Recast the records as a numbered list, starting with the line that contains "You are a computer-use" and continuing through the end of the records. Leave out blank lines and the pictures.

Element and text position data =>
★ ★ ★

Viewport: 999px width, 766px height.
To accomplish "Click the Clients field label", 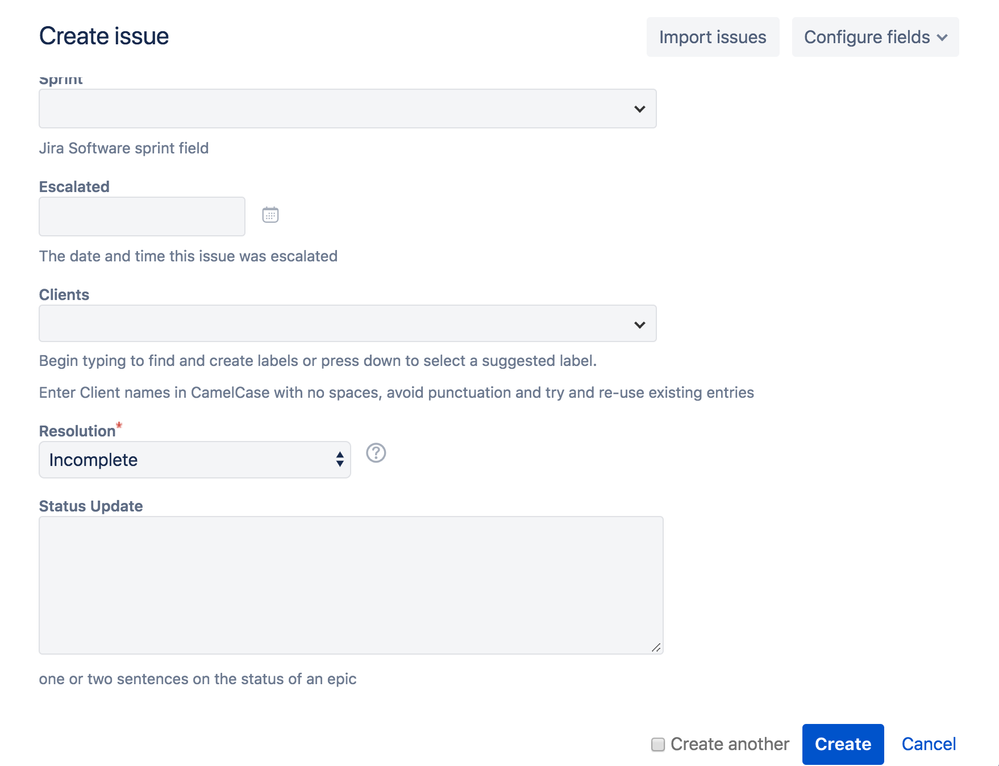I will [x=64, y=295].
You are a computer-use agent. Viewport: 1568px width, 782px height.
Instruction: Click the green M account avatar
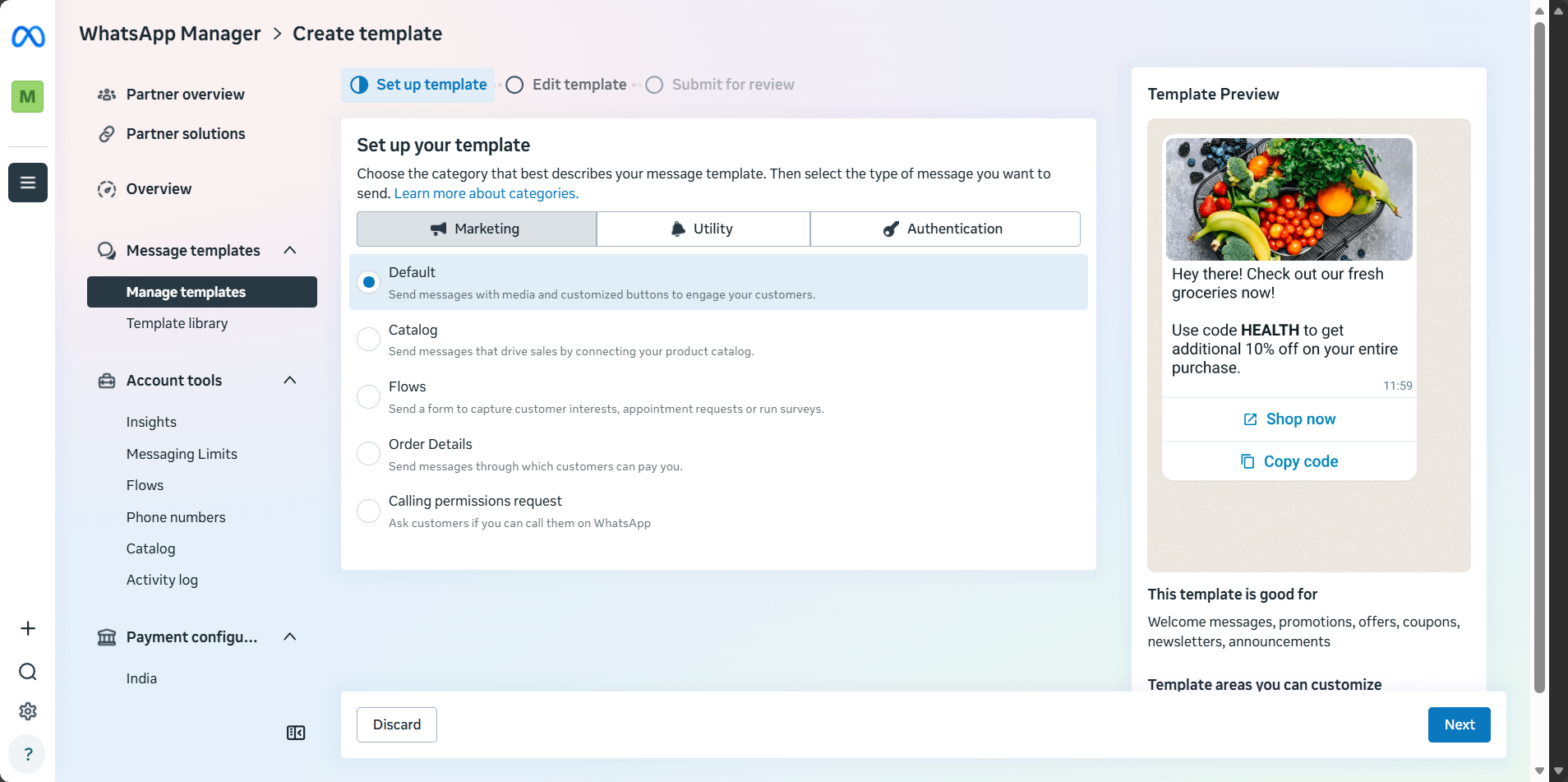click(28, 96)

★ ★ ★

Written answer =>
1. You are a computer-use agent. Viewport: 1568px width, 782px height.
2. Instruction: Click the green M account avatar
3. click(28, 96)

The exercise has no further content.